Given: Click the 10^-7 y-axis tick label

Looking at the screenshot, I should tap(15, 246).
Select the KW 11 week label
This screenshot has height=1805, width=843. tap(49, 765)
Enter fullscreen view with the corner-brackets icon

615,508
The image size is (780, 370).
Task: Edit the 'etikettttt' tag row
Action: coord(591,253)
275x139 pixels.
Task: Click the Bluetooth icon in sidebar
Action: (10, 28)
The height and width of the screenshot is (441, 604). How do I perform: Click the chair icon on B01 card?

[Action item]:
Reproduce the entries above in full, so that each one reads exactly as before.

[Result for this task]:
Given: Click the 10^-7 y-axis tick label

Looking at the screenshot, I should tap(15, 246).
Select the KW 11 week label
This screenshot has height=1805, width=843. tap(49, 765)
Enter fullscreen view with the corner-brackets icon

615,508
The image size is (780, 370).
Task: Edit the 'etikettttt' tag row
Action: coord(591,253)
275x139 pixels.
Task: Click the Bluetooth icon in sidebar
Action: (10, 28)
The height and width of the screenshot is (441, 604). How do I perform: Click the chair icon on B01 card?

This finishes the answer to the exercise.